■ ACTIVITY
Go through the listing below and return every line exactly.
==== EXERCISE INPUT ====
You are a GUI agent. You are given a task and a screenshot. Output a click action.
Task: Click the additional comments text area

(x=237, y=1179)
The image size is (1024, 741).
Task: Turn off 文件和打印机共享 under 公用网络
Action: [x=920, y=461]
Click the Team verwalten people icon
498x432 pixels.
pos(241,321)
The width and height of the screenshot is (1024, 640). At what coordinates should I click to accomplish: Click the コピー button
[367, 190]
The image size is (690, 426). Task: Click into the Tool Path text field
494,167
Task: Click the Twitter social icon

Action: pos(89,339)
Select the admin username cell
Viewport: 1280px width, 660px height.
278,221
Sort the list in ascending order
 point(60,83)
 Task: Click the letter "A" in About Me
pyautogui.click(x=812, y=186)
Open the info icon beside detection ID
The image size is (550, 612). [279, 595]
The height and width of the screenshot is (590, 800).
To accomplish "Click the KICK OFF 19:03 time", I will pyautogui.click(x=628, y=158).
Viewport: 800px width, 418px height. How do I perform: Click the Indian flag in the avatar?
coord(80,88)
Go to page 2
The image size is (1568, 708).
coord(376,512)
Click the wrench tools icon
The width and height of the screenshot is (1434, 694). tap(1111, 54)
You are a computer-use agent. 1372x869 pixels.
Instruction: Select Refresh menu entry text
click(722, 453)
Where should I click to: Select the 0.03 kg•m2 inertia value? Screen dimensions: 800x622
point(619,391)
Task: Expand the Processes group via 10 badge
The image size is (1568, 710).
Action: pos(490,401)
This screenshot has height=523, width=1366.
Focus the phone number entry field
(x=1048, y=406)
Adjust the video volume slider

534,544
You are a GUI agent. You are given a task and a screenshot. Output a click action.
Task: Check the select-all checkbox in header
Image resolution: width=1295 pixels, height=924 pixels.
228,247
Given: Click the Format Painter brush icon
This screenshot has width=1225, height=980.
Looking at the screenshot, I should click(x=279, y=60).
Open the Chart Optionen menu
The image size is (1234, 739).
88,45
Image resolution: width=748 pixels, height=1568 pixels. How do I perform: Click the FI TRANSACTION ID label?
====
■ WRITTEN RESPONSE
You are a GUI agent. You are given a task and a screenshot. Output a click action.
Task: Click the additional comments text area

(x=237, y=1179)
The image size is (1024, 741).
Task: Turn off 文件和打印机共享 under 公用网络
Action: [x=920, y=461]
Click the Team verwalten people icon
498x432 pixels.
pos(241,321)
The width and height of the screenshot is (1024, 640). At what coordinates should I click to accomplish: Click the コピー button
[367, 190]
The image size is (690, 426). Task: Click into the Tool Path text field
494,167
Task: Click the Twitter social icon

Action: pos(89,339)
Select the admin username cell
Viewport: 1280px width, 660px height.
278,221
Sort the list in ascending order
 point(60,83)
 Task: Click the letter "A" in About Me
pyautogui.click(x=812, y=186)
Open the info icon beside detection ID
The image size is (550, 612). [279, 595]
The height and width of the screenshot is (590, 800).
To accomplish "Click the KICK OFF 19:03 time", I will pyautogui.click(x=628, y=158).
Viewport: 800px width, 418px height. How do I perform: Click the Indian flag in the avatar?
coord(80,88)
Go to page 2
The image size is (1568, 708).
coord(376,512)
Click the wrench tools icon
The width and height of the screenshot is (1434, 694). tap(1111, 54)
You are a computer-use agent. 1372x869 pixels.
Instruction: Select Refresh menu entry text
click(722, 453)
Where should I click to: Select the 0.03 kg•m2 inertia value? Screen dimensions: 800x622
point(619,391)
Task: Expand the Processes group via 10 badge
The image size is (1568, 710).
Action: pos(490,401)
This screenshot has height=523, width=1366.
Focus the phone number entry field
(x=1048, y=406)
Adjust the video volume slider

534,544
You are a GUI agent. You are given a task and a screenshot. Output a click action.
Task: Check the select-all checkbox in header
Image resolution: width=1295 pixels, height=924 pixels.
228,247
Given: Click the Format Painter brush icon
This screenshot has width=1225, height=980.
Looking at the screenshot, I should click(x=279, y=60).
Open the Chart Optionen menu
The image size is (1234, 739).
88,45
Image resolution: width=748 pixels, height=1568 pixels. How do I perform: Click the FI TRANSACTION ID label?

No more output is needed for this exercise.